東洋経済オンライン / 2024年6月20日 17時0分

なにか分からないけれども、医療コンテンツが医者なり一般人にあれこれ言われているとき、なぜか自分が批判を受けている感覚になる。何か、言い訳や弁明をしないといけない気がしてくるのだ。おそらくそれはTwitterでなにやら述べている医師なども同じで、弁明しないといけない感じがするから弁明しているのではないかと思うのである。

例えばドキュメンタリーで医療訴訟の問題をやっていたとすると、私自身は訴訟を受けたことはないけれども、訴訟の種のようなものは毎日毎秒そこいらじゅうに散らばっており、毎度なんとかかわしにかわして生きているわけで、一つ判断を、あるいは言葉を間違えば糾弾される側という感覚が常にある。だから、訴訟が取り上げられ、例えば担当医師の対応がまずかった、みたいな話で一般の人や医療者が槍玉にあげているのをみると、なにか自分が批難されているような気がして、心の健康に良くない。

つい先日は、精神科医療のドキュメンタリーがあったようで、ミュートしてもミュートしてもその話がタイムラインに流れてきた。定期的に話題になる強制医療の是非の話で、とくに話題になったのは強制医療の是非云々の話以上に、論外なレベルの扱いを患者さんに対してしていた病院の話らしい。

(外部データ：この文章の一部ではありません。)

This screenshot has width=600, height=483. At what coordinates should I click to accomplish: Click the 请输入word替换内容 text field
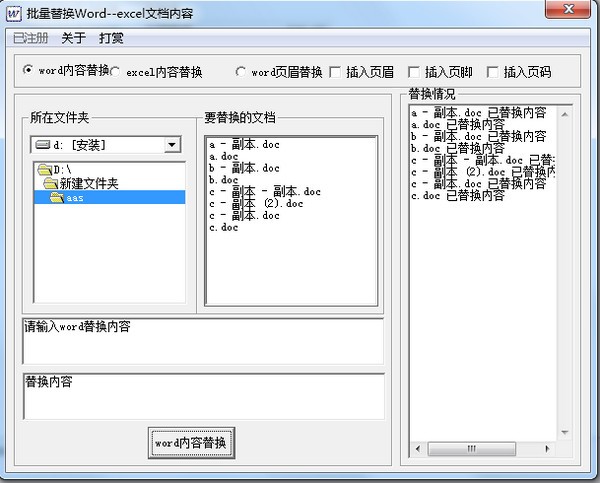point(202,342)

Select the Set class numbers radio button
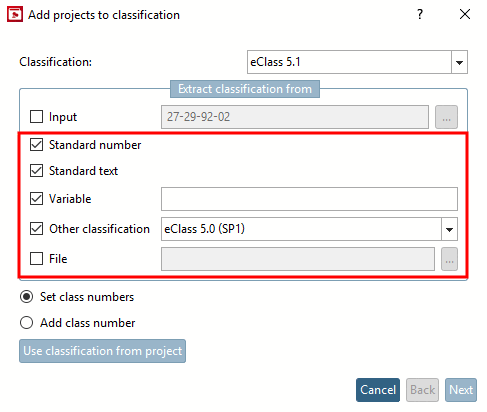(26, 297)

いま論外な強制医療と述べたが、では、論外ではない強制医療とはなんなのか。精神科病棟では、強制入院が法的に定められている。措置入院という行政が決める強制入院に加え、医療保護入院という制度がある。医療保護入院というのは、病院の精神保健指定医と患者の保護者との合意で患者を入院させることのできる制度である。

これは、患者がまったく同意をしていなくとも入院にできるため、強制入院、もしくは非自発入院などとも呼ばれる。かなり多くの患者さんが入院のときに「人権侵害だ!」と言うのだが、実際ふつうに考えれば人権侵害である。しかし、この人権の制限は精神保健福祉法によって定められている。

強制入院が成り立つ事例

どういうときにこの強制入院が成り立つのかといえば「入院治療の必要があるが、患者が同意できないとき」である。例えば統合失調症の幻覚妄想状態で、幻聴に命令されて全裸になってセンター街を走り回ったり、正体不明の諜報組織に付け回されているという妄想があり、道ゆく人に「知ってるんですよあなたたちの狙いは!」などと言って回っている場合、これは多くの場合入院治療の必要がある。しかし、患者さんには病識がないことが多い。つまり、自分の考えていることが妄想であるとか、耳に聞こえてくる声が幻聴であるという認識がないため「病気なので入院しましょう」などと医者に言われても、ピンとこないのである。